Strata kapitalizacji rynkowej Apple’a zbliża się do 640 miliardów dolarów w związku z rosnącymi obawami przed cłami; Jim Cramer wzywa inwestorów do niepanikowania i nie wyprzedawania akcji.
- Podczas gdy szerszy rynek akcji wykazywał oznaki stabilizacji, Apple nadal znajdował się pod presją.
- Analitycy ostrzegają, że firma jest bardzo narażona na napięcia handlowe.
- Apple zdywersyfikował produkcję, przenosząc ją do Indii, Wietnamu i Tajlandii.
Apple nadal boryka się z ogromnym spadkiem wartości akcji, a jego kapitalizacja rynkowa skurczyła się o prawie 640 miliardów dolarów w ciągu ostatnich trzech sesji.
W miarę narastania obaw o finansowe skutki agresywnej polityki taryfowej prezydenta Donalda Trumpa, akcje Apple’a spadły w poniedziałek o kolejne 3,7%, pogłębiając trzydniową wyprzedaż, która zniwelowała 19% wartości giganta technologicznego.

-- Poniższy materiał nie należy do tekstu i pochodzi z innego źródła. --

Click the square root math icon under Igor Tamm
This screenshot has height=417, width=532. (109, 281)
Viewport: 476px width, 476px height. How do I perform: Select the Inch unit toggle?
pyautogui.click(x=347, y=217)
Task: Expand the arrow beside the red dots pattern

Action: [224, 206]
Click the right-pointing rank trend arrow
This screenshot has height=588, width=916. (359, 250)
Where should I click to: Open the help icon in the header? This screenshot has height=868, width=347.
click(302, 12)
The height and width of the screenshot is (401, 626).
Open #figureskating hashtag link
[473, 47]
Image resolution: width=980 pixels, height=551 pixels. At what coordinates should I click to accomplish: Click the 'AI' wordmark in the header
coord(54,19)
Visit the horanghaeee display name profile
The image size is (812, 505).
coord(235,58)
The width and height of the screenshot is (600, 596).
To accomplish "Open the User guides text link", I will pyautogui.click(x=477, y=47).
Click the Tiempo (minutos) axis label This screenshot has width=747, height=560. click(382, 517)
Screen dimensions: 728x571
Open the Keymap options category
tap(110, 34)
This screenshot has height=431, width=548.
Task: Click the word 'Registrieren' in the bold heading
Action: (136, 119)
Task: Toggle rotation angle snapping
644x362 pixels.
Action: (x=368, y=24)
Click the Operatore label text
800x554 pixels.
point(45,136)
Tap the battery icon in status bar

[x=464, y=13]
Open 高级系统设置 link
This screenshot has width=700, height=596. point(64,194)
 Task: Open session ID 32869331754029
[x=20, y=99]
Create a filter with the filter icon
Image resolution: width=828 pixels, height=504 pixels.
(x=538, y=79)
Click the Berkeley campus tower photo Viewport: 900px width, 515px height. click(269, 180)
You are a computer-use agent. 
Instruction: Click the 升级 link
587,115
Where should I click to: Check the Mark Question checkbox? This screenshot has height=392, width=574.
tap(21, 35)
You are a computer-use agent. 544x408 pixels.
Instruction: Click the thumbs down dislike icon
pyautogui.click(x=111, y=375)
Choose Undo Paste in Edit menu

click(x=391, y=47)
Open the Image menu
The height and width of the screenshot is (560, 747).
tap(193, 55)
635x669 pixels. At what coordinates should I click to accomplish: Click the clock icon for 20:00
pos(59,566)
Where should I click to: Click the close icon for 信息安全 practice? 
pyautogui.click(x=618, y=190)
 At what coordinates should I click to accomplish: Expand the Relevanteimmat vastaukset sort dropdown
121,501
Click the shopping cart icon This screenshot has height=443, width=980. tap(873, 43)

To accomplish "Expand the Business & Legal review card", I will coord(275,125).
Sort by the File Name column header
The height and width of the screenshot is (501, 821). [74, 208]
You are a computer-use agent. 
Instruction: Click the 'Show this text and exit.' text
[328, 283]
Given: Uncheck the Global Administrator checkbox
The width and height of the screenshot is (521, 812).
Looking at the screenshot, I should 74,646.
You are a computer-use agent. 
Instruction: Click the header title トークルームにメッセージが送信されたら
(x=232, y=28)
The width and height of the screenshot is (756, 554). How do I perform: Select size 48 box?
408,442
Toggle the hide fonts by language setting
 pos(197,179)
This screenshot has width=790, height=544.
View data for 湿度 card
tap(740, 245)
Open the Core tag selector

Podczas gdy szerszy rynek akcji wykazywał oznaki stabilizacji, Apple nadal znajdował się pod presją.
Analitycy ostrzegają, że firma jest bardzo narażona na napięcia handlowe, szczególnie ze względu na swoją zależność od chińskiej produkcji.
Chiny są obecnie objęte wysokimi, 54-procentowymi cłami, a chociaż Apple zdywersyfikowało produkcję do Indii, Wietnamu i Tajlandii, regiony te również borykają się z podwyżkami ceł w ramach szeroko zakrojonego planu Trumpa.
Spośród „Wspaniałej Siódemki” sektora technologicznego, Apple odnotowuje największe straty.
W poniedziałek tylko akcje Apple, Microsoftu (MSFT) i Tesli (TSLA) zamknęły się na minusie, podczas gdy Nasdaq ledwo odnotował 0,1% wzrostu po brutalnym 10% spadku w zeszłym tygodniu – najgorszym wyniku od ponad pięciu lat.
Dodatkowo, podsycając niepokój na rynku, Jim Cramer z CNBC stwierdził, że jego zdaniem recesja gospodarcza jest prawdopodobna z powodu nowych ceł.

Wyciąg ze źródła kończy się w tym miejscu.